I would do myself a favor and just drive over to Dawson forest wma or pine log wma...lots more access..good luck..


----------



## nick220 (Aug 19, 2010)

When I drove past the check in area this past weekend the gate was open. How is the hunting there?


----------



## brownhounds (Sep 2, 2010)

I have not hunted it much, but I thought about hunting it a lot more this season.  I think it has too much pressure, but I am not sure.


----------



## brownhounds (Sep 8, 2010)

Anybody going this weekend to McGraw Ford?


----------



## dwayneluvs2hunt (Sep 8, 2010)

I"ll be there on Sunday. Family commitment Sat.


----------



## brownhounds (Sep 9, 2010)

Do many people hunt there?


----------



## Impact97 (Sep 9, 2010)

*McGraw Ford*

It depends on what you call many.  There are several people that hunt there a lot, me included, if you add the typical joe public land crawler that will bump you, there are a good many people that show up early in the season.  Like many bow only areas, as soon as gun season opens, you will find much more opportunity to have free run of lots of acerage.  There are deer there, you just have to really work for them.


----------



## brownhounds (Sep 9, 2010)

Thanks for the input.


----------



## brownhounds (Sep 13, 2010)

Anybody have any luck or see any deer at Mcgraw Ford this weekend?


----------



## Skoal Brother (Sep 13, 2010)

I was out there Sat and didn't see anything.  Also I can't find any scat where I usually hunt


----------



## dwayneluvs2hunt (Sep 13, 2010)

I hunted there Sunday. Did see 1, there were people every where. I had to go to my 3rd stand option. People everywhere


----------



## nick220 (Sep 13, 2010)

I hunted Saturday morning and evening and Sunday morning and did not see a thing. Sunday evening I went to Dawson forest WMA and saw three deer. A big doe with her fawn and a very little fawn with spots. The fawn with spots went up the the doe and the doe left the baby fawn and did not let the baby tag along.

After that I got lost for three hours in the woods. I finally called Dawson County Sheriff's Office. They had a Deputy park on the wood with his sirens on so I can follow the sound. Thank God for that Deputy.


----------



## brownhounds (Sep 13, 2010)

Are you allowed to tape the trees on WMA's?


----------



## nick220 (Sep 13, 2010)

I don't see why not, everyone else does it. I didn't do it this time because I thought I knew how to get to my truck but I was wrong.

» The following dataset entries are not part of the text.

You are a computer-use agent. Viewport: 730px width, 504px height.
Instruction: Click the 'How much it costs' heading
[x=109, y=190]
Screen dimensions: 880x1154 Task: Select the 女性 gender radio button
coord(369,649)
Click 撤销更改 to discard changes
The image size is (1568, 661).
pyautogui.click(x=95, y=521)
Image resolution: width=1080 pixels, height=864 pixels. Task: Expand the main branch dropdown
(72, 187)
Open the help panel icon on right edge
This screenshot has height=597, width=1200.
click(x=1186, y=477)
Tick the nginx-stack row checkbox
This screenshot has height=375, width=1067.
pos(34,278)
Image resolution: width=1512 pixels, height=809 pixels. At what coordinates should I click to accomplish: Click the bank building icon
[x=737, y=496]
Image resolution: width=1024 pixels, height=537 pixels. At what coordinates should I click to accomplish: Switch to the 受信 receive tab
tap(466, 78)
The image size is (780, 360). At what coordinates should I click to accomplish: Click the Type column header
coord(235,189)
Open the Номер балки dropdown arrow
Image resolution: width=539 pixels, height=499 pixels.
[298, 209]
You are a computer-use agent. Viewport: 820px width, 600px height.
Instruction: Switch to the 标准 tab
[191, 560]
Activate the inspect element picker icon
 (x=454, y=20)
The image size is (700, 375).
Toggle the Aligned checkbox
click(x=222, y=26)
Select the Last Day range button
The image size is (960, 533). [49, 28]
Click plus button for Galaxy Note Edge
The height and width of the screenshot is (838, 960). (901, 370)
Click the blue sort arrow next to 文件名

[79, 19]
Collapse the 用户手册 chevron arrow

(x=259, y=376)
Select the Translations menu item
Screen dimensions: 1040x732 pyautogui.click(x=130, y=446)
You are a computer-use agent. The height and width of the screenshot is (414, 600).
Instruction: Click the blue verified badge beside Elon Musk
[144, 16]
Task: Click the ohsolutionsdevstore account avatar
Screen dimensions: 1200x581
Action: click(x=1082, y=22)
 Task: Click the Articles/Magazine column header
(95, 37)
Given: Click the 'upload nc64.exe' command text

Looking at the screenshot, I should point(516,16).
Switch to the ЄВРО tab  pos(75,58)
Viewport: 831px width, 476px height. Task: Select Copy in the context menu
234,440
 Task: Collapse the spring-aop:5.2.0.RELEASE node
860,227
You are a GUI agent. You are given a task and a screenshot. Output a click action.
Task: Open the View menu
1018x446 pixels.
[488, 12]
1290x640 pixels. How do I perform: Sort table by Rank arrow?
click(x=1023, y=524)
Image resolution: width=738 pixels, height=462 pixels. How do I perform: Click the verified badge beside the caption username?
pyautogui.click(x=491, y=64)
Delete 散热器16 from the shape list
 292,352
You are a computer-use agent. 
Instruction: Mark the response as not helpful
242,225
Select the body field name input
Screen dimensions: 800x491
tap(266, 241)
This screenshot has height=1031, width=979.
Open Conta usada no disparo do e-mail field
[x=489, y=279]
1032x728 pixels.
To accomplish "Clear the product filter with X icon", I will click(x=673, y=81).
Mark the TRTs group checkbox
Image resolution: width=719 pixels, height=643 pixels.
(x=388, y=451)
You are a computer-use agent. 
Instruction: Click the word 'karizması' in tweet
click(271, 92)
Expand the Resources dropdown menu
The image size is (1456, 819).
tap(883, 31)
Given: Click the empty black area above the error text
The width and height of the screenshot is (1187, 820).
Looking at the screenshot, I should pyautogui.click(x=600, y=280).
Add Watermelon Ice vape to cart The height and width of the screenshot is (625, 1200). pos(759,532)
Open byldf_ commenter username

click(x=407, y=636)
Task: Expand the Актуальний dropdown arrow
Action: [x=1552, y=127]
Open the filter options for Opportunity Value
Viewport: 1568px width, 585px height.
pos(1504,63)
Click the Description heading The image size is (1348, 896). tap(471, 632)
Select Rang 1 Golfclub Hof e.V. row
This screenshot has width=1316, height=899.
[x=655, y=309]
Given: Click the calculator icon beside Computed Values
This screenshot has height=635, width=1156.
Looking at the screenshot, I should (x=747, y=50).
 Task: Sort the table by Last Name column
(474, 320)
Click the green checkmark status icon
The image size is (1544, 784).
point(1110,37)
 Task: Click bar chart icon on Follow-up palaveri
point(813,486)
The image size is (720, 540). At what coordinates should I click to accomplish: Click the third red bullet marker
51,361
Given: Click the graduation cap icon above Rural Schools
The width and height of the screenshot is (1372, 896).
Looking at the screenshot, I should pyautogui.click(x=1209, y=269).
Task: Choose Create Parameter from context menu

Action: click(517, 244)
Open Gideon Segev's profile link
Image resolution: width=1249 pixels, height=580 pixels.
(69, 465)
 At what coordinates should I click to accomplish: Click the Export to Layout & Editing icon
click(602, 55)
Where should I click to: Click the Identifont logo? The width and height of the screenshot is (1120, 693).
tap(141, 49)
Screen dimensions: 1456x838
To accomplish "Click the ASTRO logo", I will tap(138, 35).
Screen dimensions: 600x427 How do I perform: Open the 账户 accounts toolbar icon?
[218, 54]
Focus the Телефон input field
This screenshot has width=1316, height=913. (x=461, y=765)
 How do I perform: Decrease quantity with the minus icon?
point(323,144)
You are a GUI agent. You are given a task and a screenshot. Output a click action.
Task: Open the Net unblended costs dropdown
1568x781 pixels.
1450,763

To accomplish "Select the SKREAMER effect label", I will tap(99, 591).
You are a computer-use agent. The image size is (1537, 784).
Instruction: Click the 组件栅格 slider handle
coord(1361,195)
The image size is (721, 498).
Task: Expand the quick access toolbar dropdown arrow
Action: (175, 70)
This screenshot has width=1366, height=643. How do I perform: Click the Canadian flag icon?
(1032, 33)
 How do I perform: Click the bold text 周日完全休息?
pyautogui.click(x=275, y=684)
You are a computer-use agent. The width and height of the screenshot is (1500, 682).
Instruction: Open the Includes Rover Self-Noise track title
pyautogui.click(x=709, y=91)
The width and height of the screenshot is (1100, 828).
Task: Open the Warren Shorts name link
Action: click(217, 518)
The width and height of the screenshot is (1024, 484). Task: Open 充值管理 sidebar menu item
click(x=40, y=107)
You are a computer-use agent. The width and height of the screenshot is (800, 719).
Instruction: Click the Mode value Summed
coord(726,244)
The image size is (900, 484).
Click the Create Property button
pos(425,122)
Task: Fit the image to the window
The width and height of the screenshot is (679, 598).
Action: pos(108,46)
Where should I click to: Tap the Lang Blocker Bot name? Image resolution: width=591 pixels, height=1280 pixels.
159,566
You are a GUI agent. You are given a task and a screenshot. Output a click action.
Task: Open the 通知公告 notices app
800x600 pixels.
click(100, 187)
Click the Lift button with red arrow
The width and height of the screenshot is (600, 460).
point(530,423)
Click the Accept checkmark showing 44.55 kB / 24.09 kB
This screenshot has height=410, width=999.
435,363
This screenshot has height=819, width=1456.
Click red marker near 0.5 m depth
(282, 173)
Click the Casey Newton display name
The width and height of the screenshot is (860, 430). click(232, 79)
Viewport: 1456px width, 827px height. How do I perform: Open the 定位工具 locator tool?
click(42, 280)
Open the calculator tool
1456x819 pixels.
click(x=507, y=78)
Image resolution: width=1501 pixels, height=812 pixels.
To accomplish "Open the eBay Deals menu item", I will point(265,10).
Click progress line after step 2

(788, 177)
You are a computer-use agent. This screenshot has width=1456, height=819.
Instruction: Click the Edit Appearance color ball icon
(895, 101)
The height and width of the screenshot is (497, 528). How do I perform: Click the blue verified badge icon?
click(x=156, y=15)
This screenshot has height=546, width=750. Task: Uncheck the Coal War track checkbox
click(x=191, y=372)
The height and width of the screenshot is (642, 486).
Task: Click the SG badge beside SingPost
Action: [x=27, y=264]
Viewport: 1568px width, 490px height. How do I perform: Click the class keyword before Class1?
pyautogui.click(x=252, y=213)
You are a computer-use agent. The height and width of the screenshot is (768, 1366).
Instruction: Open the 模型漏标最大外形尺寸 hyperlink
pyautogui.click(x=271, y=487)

Next time I know I will put up tape or cat eyes no matter what.


----------



## craig barnett (Sep 14, 2010)

Went scouting today and found some sign, but could not find no acorns what so ever. Didnt look many people hunting where i go, but i go pretty deep in the woods. Did anybody do any good.


----------



## nick220 (Sep 14, 2010)

I did not see a thing. There was a ten pointer killed this past weekend. I think it is to hot for them to move and they are moving at night.


----------



## hikingthehills (Oct 13, 2010)

How rough is the land up there? I am kinda interested in going this weekend. Never been there before. Is the hunting pretty good? Everyone else will be in the woods with a gun and thats when I do the best with an arrow!


----------



## brownhounds (Oct 14, 2010)

Should be a pretty good weekend.


----------